У деда с бабушкой хватило вкуса и ума не смотреть на свою разлуку столь торжественно и не объявлять ее ценностью, достойной поднесения в дар отечеству.

Что-то мы отвлеклись. Все войны, войны, а жизнь берет свое.

Война войной, а на охоту ехать надо.

В начале октября государь много и счастливо охотился, и не только на ворон, хотя 6 октября «долго гулял и убил три вороны», а 10 октября, проводив Аликс домой, «продолжал прогулку и убил пять ворон», но главные события развернулись 7 октября.

Дневник императора.

7-го октября. Четверг.

В 9 час. отправился на охоту за Гатчино к Елисаветинской даче. Знакомые круги по облавам в 1895 г. Со мною поехали д. Алексей, т. Михень, Ники, Борис, Фредерикс, кн. Г. С. Голицын, Гессе, Гирш. Погода стояла отличная, тихая, без солнца. Завтракали в новом домике. Всего убито: 490 штук. Мною: 10 тетеревей, рябчик, куропатка, 2 русака и 45 беляков, вальдш., всего — 60. Очень наслаждался этим днем, проведенным на свежем воздухе. Вернулся в Царское в 6 1/4. Принял доклад Будберга и читал до 8 час.

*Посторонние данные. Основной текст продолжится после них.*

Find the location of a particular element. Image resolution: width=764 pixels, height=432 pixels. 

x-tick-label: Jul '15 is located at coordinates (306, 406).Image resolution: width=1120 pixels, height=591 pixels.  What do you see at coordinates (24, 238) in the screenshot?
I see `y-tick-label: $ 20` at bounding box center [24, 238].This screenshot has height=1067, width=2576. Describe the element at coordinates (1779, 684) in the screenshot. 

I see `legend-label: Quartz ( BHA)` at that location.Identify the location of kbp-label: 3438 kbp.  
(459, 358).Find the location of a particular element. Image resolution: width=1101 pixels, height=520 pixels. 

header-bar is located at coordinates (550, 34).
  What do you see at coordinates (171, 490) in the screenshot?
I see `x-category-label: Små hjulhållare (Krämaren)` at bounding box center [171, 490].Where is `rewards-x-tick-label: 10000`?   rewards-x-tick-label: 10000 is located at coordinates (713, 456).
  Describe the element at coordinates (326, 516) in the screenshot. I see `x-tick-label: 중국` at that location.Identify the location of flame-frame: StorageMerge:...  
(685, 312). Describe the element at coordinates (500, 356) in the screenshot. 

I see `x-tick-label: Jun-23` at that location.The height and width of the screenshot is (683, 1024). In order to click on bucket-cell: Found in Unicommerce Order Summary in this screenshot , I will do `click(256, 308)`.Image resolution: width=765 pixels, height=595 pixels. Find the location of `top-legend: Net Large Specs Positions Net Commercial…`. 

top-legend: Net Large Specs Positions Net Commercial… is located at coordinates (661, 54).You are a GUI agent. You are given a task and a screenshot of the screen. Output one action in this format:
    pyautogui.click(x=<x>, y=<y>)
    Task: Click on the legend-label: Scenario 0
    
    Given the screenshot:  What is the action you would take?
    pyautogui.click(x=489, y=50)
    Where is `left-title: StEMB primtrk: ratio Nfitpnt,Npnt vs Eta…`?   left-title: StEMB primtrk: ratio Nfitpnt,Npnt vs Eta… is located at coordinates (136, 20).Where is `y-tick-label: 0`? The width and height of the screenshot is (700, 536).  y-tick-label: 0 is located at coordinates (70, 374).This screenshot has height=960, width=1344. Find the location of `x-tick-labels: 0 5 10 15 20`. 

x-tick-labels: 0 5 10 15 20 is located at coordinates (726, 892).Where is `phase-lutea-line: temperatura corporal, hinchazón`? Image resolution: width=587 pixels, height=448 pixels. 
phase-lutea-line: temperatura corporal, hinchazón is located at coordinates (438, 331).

Получил известие со Скачека, что эскадра благополучно прошла из Каттегата.

Государю нравилось, что вице-адмирал Рожественский, которому были вручены двенадцать броненосцев, девять крейсеров и девять эсминцев, был сторонником разгрома противника не в затяжной тактической борьбе, а в генеральном сражении, разом. Царь положился на отважного адмирала, и, естественно, на господа Бога: «Благослови путь ее, Господи, дай ей придти целою к месту назначения и там выполнить ее тяжелую задачу на благо и пользу России!» После записи в «Дневнике» этой молитвы о благополучии 2-й Тихоокеанской эскадры рукой государя пририсован сбоку крестик, для верности. Почему наш царь думал, что японский бог оставит своих подопечных, если они, тоже сторонники генерального сражения, и к этому сражению подготовят сорок крейсеров против наших девяти да шестьдесят три миноносца тоже против нашей девятки. И хотя по тяжелым орудиям на броненосцах было примерное равенство, но наша эскадра могла делать только 134 выстрела в минуту, а японцы успевали за это же время выстрелить 360 раз. Не мудрено, что наш флагман, новейшая громада «Князь Суворов», через тридцать минут после начала печально известного побоища был выведен из строя и вскоре отправлен на дно. Как же готовившийся к генеральному сражению флотоводец, потеряв в первый же день сражения больше половины эскадры, не сумел утопить ни одного (!), ни единого корабля противника, уму непостижимо. И дрались наши моряки отчаянно, до последнего снаряда, до последней действующей пушки, с тонущих уже кораблей продолжали стрелять, ничто не помогло, ни молитва царя, ни отвага раненого и сдавшегося в плен адмирала, ничто…

Но до этих бед еще почти полгода, а пока дед держит оборону против готовящейся к решительным поступкам бабушки. Был ли во все войны хоть один обороняющийся, так томительно мечтавший о поражении?!